# Try it
Begin at the line containing "[Telegram] (1197, 1253)" and reproduce every line through the end of the entries below. Nothing else should appear.

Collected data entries
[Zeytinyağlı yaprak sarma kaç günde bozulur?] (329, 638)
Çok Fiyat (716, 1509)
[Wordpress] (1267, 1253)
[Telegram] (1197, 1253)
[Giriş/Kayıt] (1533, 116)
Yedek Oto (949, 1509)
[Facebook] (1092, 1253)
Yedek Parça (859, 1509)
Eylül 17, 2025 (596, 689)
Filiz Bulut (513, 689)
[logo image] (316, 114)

# Written solution
[Telegram] (1197, 1253)
[Giriş/Kayıt] (1533, 116)
Yedek Oto (949, 1509)
[Facebook] (1092, 1253)
Yedek Parça (859, 1509)
Eylül 17, 2025 (596, 689)
Filiz Bulut (513, 689)
[logo image] (316, 114)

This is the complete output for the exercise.